Una regola non scritta del calcio dice che, quando si gioca per il pareggio, nove volte su dieci, quella partita la si perde. Nella circostanza, chiedere istruzioni alla Svezia che, forte di due risultati utili su tre, non ha saputo domare e imbrigliare le folate russe ed esce da questo torneo con le ossa rotte: la sola vittoria contro la Grecia e le due sconfitte con Russia e Spagna, sono ben poca cosa rispetto a quanto ci si aspettava da Ibrahimovic e compagni all’inizio dell’avventura europea. Unico alibi per il ct svedese Lagerback, un Ibrahimovic a mezzo servizio e la perdita cammin facendo dell’esterno Wilhelmsson, l’unico, insieme a Ibra, in grado di accendere il gioco svedese.

La Russia doveva vincere e l’ha fatto con un primo tempo tutto pepe e una ripresa fatta di tanta attenzione in difesa condita da veloci ripartenze. Dimenticato lo sciagurato esordio contro la Spagna, Guus Hiddink ha saputo cambiare volto alla sua Russia, puntando molto sul dinamismo di Pavlyuchenko e Arshavin e sulle incursioni dei vari Anyukov e Zyryanov, asse letale nel vantaggio russo al 23’ del primo tempo. Fino a quel momento l’indemoniato Pavlyuchenko aveva provato in tutte le maniere a mettere paura a Isaksson: di testa, di piede, con un beffardo tiro-cross, diciamocelo più casuale che cercato. A metà del primo tempo l’azione che cambia la partita: la Russia ruba palla sulla trequarti e dalla destra parte in contropiede con Anyukov che serve all’attaccante dello Spartak Mosca un rigore in corsa che chiede solo di essere spedito alle spalle di Isaksson.

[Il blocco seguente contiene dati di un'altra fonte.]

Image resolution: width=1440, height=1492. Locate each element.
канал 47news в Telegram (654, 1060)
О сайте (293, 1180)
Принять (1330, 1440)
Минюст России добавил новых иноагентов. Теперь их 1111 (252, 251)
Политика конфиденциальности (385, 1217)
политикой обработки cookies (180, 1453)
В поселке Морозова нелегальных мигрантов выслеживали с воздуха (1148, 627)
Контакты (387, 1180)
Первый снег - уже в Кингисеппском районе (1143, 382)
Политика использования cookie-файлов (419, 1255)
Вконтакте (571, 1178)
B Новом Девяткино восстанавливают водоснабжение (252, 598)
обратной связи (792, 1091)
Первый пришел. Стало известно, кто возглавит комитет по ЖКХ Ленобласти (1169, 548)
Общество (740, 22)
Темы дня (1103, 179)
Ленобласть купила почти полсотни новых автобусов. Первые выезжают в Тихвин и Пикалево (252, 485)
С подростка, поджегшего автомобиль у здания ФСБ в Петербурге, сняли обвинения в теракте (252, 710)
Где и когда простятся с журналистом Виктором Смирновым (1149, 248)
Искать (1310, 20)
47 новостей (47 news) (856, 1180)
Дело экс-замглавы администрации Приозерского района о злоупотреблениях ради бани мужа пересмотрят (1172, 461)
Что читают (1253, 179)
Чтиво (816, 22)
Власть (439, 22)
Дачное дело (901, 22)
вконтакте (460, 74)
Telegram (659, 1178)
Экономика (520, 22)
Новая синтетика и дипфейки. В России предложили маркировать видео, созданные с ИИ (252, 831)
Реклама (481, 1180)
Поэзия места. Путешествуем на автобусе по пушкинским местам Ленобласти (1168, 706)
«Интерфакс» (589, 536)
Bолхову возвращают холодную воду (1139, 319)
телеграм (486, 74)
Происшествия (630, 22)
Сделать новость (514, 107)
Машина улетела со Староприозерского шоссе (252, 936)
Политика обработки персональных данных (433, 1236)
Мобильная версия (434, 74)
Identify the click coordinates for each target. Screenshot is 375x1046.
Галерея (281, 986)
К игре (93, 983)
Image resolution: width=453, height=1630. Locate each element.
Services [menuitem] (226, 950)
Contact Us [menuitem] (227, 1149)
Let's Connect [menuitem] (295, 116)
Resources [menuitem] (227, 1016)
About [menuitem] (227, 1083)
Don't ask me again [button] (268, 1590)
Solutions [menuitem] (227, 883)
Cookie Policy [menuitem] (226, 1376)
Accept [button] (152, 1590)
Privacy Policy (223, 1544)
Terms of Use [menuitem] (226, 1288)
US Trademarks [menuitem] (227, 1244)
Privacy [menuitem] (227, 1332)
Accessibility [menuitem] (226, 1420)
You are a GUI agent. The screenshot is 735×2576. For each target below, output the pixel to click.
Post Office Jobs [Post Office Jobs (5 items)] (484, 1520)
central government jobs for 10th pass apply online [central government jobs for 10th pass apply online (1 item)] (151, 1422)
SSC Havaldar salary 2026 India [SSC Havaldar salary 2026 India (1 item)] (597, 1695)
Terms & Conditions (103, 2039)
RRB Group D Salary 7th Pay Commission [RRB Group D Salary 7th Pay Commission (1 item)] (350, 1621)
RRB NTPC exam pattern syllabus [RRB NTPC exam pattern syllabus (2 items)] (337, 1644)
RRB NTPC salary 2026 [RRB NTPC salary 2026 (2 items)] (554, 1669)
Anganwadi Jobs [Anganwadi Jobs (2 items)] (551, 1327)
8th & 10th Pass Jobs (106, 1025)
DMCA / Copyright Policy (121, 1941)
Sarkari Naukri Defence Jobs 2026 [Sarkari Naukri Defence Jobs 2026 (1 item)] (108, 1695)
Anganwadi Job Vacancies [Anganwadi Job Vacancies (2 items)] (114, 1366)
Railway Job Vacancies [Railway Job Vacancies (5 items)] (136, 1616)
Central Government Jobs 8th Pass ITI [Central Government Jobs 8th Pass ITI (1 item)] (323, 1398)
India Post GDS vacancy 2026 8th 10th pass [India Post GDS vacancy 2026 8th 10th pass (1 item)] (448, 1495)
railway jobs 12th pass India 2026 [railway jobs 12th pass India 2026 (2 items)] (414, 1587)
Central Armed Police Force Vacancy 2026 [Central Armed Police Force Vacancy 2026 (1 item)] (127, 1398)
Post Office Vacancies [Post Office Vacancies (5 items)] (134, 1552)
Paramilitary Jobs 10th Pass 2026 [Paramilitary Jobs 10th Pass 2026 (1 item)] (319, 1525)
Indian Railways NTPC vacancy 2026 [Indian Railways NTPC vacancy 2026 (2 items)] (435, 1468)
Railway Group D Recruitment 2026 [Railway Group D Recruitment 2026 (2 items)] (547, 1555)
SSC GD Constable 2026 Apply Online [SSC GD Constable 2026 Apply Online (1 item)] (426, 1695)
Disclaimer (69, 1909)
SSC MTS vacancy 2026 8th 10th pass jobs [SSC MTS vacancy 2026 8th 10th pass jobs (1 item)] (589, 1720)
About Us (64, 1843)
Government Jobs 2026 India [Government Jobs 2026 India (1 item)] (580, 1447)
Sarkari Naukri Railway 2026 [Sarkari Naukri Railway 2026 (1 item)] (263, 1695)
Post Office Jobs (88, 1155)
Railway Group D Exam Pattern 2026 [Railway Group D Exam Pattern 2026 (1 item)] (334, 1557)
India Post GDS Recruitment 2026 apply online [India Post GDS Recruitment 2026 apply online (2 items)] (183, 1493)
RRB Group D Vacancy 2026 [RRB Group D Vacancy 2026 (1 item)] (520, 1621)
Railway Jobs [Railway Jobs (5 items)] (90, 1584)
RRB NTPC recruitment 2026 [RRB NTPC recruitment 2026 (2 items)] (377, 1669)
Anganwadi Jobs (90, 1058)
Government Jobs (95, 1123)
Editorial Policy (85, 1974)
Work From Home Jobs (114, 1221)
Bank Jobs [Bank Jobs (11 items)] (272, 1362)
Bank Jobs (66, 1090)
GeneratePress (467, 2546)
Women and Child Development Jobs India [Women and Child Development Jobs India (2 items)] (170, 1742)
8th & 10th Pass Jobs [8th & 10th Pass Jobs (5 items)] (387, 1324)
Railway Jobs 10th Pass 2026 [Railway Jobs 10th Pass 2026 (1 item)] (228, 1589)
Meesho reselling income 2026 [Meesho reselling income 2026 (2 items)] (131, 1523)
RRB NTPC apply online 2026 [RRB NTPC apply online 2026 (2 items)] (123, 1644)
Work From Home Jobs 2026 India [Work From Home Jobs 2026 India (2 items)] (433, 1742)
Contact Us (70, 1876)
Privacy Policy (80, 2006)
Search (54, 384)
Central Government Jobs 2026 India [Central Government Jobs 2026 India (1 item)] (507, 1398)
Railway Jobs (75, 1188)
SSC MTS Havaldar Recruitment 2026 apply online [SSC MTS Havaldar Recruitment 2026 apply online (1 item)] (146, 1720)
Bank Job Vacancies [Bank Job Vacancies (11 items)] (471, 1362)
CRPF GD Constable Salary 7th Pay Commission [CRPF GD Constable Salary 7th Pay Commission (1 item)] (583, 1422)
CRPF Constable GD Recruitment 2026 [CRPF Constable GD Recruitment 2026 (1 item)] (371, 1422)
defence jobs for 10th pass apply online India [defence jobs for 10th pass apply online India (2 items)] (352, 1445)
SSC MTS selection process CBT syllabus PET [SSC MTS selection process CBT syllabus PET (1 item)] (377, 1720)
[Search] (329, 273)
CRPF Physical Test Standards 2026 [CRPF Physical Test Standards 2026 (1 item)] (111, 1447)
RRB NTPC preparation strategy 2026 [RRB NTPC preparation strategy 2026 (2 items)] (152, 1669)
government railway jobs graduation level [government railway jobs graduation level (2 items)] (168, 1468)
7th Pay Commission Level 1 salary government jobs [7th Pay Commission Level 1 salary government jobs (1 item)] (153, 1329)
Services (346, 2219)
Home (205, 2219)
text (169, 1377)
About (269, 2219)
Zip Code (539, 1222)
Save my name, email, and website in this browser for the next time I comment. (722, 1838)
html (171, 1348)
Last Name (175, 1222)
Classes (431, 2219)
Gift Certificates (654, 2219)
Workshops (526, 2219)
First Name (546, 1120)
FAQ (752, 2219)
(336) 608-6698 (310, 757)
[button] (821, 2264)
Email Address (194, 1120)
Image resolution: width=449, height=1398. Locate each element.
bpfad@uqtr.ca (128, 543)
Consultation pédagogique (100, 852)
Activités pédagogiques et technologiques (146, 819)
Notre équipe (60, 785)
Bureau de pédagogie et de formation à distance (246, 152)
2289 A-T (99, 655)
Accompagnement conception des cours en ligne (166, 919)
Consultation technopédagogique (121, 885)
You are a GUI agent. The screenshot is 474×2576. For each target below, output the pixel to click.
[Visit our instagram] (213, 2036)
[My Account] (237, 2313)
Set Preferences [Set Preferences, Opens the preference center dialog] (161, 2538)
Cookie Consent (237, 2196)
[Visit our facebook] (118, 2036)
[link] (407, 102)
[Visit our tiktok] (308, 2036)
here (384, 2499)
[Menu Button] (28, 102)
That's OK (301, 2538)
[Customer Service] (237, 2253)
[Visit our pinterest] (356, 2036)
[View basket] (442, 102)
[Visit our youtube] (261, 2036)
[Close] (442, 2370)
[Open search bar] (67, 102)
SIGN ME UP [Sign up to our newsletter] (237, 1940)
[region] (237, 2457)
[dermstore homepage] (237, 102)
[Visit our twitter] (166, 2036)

Dopo cinque minuti del secondo tempo la mazzata finale: il contropiede fulmineo di Arshavin inchioda la Svezia alle proprie responsabilità. Una Svezia che ieri sera ha messo in bella mostra tutti i suoi limiti: Ljungberg non è più l’incursore dei bei tempi dell’Arsenal, Ibrahimovic, tormentato dal problema al ginocchio dall’inizio della competizione, fatica ad accennare anche lo scatto più breve, e per Larsson, sua l’unica fiammata svedese con la traversa su colpo di testa, i problemi sono più anagrafici che di volontà e impegno.

Ora la Russia incontrerà sabato sera l’Olanda, bestia nera del gruppo C, che noi tutti conosciamo. Ma adesso che la squadra di Hiddink ha preso gusto a vincere, sono tutti avvisati. Van Basten compreso.